Task goal: Copy, word for word, each line of the data below from the first through the line containing "Task: Tap the Mobile data heading", and stop there.

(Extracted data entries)

####################

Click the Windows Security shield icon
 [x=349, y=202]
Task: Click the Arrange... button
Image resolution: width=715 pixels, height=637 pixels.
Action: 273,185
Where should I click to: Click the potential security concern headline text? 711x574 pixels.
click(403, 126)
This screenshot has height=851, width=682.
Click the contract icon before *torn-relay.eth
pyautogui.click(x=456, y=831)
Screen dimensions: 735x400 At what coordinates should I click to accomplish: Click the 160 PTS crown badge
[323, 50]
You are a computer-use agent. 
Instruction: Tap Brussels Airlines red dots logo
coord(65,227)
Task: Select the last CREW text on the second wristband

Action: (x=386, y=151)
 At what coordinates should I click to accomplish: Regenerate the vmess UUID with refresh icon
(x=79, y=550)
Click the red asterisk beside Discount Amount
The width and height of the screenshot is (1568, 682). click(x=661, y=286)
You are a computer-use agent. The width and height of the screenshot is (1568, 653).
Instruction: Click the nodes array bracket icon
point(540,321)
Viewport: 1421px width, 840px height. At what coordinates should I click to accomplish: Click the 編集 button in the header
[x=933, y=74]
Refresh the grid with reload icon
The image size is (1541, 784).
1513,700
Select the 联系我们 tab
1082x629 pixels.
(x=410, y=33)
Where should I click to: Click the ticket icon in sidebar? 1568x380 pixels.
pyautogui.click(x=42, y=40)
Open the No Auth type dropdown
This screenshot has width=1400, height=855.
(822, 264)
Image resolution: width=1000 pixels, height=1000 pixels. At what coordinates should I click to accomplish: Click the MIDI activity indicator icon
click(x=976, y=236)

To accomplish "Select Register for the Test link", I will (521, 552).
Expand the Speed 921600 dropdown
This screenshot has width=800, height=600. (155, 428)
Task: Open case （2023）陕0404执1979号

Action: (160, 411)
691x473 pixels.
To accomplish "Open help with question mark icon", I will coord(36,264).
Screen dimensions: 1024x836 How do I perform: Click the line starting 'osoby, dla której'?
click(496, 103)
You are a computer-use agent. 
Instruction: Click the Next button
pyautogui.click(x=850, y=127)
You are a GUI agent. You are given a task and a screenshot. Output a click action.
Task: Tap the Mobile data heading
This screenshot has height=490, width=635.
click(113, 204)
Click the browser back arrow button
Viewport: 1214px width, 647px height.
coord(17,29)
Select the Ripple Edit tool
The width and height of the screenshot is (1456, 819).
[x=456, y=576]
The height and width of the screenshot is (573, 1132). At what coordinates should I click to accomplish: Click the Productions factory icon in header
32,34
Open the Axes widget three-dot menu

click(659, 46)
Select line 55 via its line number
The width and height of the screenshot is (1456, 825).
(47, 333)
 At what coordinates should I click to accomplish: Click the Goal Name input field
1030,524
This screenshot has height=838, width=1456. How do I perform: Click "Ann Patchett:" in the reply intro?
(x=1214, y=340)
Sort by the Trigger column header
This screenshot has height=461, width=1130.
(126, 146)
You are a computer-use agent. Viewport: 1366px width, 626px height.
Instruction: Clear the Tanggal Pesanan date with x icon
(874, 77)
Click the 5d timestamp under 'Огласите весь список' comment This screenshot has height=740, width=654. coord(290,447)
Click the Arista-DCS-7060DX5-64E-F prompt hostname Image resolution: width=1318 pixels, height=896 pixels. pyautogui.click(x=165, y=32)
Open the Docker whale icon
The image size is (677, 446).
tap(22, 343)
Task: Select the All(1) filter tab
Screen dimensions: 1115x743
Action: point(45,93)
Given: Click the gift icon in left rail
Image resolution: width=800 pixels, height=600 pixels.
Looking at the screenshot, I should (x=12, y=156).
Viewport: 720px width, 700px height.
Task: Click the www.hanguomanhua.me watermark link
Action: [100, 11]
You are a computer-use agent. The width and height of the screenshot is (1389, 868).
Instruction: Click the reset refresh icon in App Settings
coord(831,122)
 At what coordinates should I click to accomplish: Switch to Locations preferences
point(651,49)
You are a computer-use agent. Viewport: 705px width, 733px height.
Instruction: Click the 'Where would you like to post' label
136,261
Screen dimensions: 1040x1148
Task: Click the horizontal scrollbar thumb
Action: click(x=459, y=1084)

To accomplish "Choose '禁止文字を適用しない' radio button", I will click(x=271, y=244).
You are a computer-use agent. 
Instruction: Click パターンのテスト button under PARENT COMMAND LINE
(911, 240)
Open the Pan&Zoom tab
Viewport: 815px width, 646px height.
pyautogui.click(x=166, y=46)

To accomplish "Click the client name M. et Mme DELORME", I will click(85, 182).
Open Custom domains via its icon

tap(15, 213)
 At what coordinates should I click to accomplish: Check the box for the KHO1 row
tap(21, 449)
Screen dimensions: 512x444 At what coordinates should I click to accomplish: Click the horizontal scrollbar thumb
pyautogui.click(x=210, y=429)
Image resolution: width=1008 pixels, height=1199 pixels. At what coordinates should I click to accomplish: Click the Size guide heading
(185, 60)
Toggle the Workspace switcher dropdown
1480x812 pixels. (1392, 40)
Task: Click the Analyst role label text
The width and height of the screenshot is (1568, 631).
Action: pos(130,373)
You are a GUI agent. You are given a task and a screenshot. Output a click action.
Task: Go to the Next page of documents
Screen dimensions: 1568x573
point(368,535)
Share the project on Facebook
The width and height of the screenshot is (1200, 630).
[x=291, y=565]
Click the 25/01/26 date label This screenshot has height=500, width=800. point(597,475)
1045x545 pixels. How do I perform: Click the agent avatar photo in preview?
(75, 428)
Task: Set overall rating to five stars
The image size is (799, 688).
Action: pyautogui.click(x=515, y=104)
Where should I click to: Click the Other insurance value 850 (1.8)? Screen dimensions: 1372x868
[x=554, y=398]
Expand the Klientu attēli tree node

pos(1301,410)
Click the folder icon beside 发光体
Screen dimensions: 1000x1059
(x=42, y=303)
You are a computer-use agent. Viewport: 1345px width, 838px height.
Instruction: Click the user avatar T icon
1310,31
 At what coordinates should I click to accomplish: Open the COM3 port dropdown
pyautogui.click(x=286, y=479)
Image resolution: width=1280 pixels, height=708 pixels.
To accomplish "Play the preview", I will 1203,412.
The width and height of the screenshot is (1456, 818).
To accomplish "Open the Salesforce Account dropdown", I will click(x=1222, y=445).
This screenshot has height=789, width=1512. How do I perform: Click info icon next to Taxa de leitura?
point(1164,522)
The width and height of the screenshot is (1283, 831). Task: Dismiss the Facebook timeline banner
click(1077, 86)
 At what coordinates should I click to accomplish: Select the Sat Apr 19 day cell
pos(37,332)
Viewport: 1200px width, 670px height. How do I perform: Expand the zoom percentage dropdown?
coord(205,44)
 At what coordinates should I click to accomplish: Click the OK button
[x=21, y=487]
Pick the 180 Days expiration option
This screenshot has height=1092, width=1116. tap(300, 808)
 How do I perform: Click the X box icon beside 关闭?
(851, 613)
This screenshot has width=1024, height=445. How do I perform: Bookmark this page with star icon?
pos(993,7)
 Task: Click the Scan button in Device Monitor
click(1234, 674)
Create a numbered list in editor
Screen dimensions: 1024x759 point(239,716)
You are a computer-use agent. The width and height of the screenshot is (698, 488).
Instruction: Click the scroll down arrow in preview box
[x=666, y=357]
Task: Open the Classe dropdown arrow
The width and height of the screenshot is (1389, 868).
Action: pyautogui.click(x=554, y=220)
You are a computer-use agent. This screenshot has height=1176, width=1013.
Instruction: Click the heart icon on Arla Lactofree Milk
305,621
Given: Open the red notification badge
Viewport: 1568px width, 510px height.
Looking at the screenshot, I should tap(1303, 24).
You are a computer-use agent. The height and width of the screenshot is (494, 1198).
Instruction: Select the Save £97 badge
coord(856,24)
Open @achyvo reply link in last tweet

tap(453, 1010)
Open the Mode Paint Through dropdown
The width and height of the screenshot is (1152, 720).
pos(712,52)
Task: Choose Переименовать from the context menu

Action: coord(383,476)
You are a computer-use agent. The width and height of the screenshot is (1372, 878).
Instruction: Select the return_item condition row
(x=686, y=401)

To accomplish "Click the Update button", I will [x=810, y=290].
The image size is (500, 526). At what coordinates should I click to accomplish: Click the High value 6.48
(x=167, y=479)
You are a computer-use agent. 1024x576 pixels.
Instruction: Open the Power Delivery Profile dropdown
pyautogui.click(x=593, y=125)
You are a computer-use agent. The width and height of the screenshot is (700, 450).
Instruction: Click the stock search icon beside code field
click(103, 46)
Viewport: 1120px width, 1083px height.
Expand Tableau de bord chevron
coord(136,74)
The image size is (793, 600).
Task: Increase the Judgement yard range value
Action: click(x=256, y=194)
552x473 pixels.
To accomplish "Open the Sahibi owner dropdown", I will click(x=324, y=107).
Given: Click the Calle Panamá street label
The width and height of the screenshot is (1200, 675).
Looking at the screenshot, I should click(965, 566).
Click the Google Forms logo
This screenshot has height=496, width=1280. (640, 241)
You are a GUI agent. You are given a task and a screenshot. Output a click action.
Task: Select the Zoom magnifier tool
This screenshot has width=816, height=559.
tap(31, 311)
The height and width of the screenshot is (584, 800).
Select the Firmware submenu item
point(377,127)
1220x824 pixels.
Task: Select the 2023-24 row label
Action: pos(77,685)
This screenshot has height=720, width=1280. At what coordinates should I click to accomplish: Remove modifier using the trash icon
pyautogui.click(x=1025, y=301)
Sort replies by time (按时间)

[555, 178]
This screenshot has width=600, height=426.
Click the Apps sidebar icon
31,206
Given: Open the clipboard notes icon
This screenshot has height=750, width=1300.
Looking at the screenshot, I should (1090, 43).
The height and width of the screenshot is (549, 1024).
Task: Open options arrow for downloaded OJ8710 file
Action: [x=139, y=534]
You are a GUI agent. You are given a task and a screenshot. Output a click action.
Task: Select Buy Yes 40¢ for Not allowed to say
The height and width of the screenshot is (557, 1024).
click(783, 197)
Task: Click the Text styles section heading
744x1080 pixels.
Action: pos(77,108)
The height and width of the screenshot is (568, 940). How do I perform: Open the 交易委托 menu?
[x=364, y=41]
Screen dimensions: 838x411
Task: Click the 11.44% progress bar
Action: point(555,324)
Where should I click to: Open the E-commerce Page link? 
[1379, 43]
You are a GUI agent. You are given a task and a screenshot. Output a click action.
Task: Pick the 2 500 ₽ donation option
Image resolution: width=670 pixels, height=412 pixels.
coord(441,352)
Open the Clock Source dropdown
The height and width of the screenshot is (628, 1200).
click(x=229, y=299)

####################

Exercise result:
Click the Windows Security shield icon
 [x=349, y=202]
Task: Click the Arrange... button
Image resolution: width=715 pixels, height=637 pixels.
Action: 273,185
Where should I click to: Click the potential security concern headline text? 711x574 pixels.
click(403, 126)
This screenshot has height=851, width=682.
Click the contract icon before *torn-relay.eth
pyautogui.click(x=456, y=831)
Screen dimensions: 735x400 At what coordinates should I click to accomplish: Click the 160 PTS crown badge
[323, 50]
You are a computer-use agent. 
Instruction: Tap Brussels Airlines red dots logo
coord(65,227)
Task: Select the last CREW text on the second wristband

Action: (x=386, y=151)
 At what coordinates should I click to accomplish: Regenerate the vmess UUID with refresh icon
(x=79, y=550)
Click the red asterisk beside Discount Amount
The width and height of the screenshot is (1568, 682). click(x=661, y=286)
You are a computer-use agent. The width and height of the screenshot is (1568, 653).
Instruction: Click the nodes array bracket icon
point(540,321)
Viewport: 1421px width, 840px height. At what coordinates should I click to accomplish: Click the 編集 button in the header
[x=933, y=74]
Refresh the grid with reload icon
The image size is (1541, 784).
1513,700
Select the 联系我们 tab
1082x629 pixels.
(x=410, y=33)
Where should I click to: Click the ticket icon in sidebar? 1568x380 pixels.
pyautogui.click(x=42, y=40)
Open the No Auth type dropdown
This screenshot has width=1400, height=855.
(822, 264)
Image resolution: width=1000 pixels, height=1000 pixels. At what coordinates should I click to accomplish: Click the MIDI activity indicator icon
click(x=976, y=236)

To accomplish "Select Register for the Test link", I will (521, 552).
Expand the Speed 921600 dropdown
This screenshot has width=800, height=600. (155, 428)
Task: Open case （2023）陕0404执1979号

Action: (160, 411)
691x473 pixels.
To accomplish "Open help with question mark icon", I will coord(36,264).
Screen dimensions: 1024x836 How do I perform: Click the line starting 'osoby, dla której'?
click(496, 103)
You are a computer-use agent. 
Instruction: Click the Next button
pyautogui.click(x=850, y=127)
You are a GUI agent. You are given a task and a screenshot. Output a click action.
Task: Tap the Mobile data heading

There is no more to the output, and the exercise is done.